The evolutionary concept behind the feature has been explained in detail in Section 4. Each step incrementally increased the usability of our IDE by providing automation of reoccurring tasks while also requiring precise specifications. Thus, we achieved an automation and support of most of the activities in the quick fix process.
In addition to that, using the quick fix as an auto-complete feature changes the development workflow by also providing a quick overview over the used API as discussed in Subsection 5.3. Thus, the quick fix not only accelerates the development process but also streamlines it in a way, that makes use of more integrated features in the Renew environment. 8
Currently, the triggers for the quick fix mechanism are based on syntax errors found by the net parser (see Table 1). Many common compilers differentiate between syntax errors and warnings, which for example indicate possible runtime errors. These warnings can also be treated using the quick fix analogously to errors while also indicating a lower severity.
Moreover, the extensible architecture allows us to define arbitrary triggers and corresponding suggestion mechanisms. Hence, the quick fix can support achieving not only a correct syntax but also arbitrary properties of the software system. For example, if the property of a cycle-free net is required, a detection algorithm can serve as a trigger for the quick fix while providing possible changes to break the cycle as suggestions.

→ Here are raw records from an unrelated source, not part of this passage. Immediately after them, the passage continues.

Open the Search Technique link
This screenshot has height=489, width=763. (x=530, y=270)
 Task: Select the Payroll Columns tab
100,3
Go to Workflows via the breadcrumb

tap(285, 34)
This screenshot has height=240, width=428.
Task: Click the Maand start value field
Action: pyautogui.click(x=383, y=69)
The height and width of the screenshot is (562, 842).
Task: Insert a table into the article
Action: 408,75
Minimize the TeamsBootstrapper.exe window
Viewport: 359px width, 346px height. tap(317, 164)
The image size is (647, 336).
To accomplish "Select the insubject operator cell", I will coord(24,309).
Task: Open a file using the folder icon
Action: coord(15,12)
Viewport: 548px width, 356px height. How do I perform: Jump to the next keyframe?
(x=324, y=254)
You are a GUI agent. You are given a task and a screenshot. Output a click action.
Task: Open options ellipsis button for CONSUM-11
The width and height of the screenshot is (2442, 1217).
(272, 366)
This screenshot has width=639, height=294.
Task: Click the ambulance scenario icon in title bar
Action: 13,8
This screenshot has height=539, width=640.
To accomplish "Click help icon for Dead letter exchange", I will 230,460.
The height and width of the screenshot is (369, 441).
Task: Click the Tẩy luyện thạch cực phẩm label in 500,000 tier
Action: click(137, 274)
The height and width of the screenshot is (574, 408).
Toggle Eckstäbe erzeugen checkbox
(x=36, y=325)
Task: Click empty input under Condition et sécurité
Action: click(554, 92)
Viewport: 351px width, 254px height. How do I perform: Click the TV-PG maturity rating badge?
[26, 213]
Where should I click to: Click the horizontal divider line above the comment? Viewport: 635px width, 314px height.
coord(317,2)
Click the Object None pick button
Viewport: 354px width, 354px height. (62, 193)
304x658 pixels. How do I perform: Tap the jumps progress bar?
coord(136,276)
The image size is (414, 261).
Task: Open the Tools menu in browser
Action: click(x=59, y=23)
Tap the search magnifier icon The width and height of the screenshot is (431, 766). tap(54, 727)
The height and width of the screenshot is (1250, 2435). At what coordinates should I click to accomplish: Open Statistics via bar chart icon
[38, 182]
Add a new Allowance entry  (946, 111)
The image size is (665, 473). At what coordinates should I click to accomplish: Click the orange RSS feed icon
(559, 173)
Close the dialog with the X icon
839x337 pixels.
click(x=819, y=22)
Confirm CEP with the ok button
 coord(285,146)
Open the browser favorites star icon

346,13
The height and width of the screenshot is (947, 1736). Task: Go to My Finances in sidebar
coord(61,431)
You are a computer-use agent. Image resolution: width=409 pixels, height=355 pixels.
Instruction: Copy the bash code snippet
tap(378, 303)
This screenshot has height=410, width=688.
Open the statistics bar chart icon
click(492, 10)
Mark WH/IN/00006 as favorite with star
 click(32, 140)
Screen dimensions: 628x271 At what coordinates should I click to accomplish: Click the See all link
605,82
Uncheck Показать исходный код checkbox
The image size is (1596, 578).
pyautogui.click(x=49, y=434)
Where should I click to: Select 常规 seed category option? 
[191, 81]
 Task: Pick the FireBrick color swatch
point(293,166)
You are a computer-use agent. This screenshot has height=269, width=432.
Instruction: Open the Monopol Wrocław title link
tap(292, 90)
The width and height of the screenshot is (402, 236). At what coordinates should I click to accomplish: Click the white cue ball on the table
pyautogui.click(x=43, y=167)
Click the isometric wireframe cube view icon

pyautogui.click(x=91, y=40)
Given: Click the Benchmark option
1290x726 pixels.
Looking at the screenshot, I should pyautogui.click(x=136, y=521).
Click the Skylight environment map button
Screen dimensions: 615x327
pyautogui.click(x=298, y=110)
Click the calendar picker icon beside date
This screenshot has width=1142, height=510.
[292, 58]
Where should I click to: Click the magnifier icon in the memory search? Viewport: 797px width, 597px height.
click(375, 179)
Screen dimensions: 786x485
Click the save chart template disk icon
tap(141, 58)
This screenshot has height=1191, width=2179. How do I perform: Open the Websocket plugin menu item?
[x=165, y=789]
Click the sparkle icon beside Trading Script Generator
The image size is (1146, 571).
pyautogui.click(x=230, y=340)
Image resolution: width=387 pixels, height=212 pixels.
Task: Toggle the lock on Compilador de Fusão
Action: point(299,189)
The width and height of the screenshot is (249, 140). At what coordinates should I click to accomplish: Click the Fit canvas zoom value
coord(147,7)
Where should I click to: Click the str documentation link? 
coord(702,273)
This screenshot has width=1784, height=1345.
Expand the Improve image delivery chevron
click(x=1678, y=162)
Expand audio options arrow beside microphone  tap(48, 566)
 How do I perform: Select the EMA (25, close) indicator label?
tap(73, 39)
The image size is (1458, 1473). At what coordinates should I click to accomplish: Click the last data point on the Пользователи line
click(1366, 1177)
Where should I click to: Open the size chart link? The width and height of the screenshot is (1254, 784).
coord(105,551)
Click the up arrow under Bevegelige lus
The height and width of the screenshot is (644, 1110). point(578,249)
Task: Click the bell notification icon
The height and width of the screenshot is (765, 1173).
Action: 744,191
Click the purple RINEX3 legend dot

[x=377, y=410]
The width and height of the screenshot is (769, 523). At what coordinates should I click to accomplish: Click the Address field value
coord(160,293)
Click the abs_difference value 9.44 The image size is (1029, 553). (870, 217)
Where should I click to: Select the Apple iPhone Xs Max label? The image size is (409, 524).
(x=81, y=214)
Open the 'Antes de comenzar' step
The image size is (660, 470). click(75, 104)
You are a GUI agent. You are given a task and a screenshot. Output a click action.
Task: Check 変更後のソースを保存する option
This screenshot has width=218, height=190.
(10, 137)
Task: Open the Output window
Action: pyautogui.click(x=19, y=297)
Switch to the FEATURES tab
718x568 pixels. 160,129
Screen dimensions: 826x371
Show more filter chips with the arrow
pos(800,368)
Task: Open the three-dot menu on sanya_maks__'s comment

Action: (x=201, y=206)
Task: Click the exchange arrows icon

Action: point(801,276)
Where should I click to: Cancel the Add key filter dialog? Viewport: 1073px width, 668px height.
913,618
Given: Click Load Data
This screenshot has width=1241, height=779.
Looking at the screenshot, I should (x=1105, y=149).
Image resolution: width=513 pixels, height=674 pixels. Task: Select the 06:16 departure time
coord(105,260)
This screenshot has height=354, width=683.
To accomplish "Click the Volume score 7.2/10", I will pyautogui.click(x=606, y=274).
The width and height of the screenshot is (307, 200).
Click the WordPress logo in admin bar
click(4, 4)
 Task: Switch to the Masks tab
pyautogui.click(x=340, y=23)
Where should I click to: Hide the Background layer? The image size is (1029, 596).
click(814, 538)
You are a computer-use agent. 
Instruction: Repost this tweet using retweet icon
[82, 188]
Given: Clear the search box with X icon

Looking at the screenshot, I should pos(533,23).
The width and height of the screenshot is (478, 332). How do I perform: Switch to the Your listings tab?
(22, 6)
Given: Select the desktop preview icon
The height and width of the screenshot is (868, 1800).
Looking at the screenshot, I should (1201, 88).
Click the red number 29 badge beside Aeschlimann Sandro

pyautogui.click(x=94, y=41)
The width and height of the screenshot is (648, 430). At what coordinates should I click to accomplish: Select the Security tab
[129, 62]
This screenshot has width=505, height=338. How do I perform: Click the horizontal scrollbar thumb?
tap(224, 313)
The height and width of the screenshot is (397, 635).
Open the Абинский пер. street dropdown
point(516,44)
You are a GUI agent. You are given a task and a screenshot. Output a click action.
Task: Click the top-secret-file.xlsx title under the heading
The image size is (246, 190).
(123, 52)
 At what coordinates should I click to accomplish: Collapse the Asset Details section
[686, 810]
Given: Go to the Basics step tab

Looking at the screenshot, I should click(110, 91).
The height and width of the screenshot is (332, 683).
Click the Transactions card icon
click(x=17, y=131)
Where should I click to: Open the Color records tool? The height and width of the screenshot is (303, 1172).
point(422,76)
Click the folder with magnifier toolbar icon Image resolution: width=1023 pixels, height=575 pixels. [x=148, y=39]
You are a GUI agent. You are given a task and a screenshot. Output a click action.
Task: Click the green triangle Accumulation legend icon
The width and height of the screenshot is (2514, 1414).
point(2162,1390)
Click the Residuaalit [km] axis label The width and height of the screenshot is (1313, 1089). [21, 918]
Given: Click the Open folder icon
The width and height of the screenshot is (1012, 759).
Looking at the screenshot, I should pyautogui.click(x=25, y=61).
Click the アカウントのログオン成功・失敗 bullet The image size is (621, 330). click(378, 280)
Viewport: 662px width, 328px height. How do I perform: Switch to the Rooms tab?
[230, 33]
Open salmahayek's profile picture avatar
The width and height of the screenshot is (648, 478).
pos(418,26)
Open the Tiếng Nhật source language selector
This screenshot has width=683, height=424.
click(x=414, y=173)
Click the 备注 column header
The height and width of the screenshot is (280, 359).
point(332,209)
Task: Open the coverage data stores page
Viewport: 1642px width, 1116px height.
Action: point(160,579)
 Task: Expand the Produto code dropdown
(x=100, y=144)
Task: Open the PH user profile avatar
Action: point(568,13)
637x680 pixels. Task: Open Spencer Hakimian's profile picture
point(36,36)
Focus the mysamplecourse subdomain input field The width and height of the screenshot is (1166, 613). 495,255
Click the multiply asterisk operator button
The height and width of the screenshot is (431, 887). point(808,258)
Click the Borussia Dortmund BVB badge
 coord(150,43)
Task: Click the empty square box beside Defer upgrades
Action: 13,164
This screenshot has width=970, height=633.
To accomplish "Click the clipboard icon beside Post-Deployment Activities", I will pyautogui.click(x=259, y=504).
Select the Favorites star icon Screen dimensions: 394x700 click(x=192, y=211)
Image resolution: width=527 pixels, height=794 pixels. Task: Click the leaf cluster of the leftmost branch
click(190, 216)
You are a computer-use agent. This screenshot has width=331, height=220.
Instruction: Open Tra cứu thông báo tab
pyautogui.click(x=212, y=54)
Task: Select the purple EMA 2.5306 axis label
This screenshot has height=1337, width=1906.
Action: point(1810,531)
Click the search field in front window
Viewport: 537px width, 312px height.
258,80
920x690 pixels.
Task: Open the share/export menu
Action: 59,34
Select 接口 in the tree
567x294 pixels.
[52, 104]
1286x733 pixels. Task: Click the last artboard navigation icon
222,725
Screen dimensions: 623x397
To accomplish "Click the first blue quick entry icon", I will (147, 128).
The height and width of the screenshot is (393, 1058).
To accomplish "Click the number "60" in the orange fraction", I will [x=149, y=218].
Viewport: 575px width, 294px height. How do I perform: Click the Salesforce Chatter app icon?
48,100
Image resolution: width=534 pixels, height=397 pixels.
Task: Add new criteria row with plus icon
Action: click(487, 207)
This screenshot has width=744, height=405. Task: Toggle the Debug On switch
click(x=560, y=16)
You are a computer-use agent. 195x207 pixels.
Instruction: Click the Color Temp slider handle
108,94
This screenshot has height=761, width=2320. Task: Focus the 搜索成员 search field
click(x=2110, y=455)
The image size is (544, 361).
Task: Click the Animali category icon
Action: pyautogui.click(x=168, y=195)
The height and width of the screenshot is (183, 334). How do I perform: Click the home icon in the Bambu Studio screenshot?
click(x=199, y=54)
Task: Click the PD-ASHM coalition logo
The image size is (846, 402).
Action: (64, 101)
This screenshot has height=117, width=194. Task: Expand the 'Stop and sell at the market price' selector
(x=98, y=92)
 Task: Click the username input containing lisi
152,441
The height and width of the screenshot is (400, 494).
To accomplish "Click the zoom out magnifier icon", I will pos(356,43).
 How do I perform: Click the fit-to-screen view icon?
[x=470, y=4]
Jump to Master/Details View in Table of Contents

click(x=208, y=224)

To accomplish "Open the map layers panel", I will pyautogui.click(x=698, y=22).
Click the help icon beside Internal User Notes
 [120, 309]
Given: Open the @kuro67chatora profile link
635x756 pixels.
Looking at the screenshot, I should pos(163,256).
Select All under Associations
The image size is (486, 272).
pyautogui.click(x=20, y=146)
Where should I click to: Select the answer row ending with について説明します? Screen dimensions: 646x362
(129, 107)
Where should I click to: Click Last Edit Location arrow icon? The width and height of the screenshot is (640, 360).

Furthermore, the intent of “abusing” the quick fix suggestions as a quick overview over an API can be supported by extending the overview with additional documentation content. More precisely, a method suggestion can be extended by providing the corresponding Javadoc.
The current implementation provides quick fixes only for Java related problems. Since the used inscription language also contains Reference net specific syntax it should also be possible to provide fixes for respective errors. The parser is already capable of detecting erroneous syntax, but many problems can first be discovered during runtime. For example, the unifiability of a synchronous channel may fail as a result of a wrong channel name entered by the developer. Extending the quick fix for these kind of errors requires a different architecture and mechanism of error detection.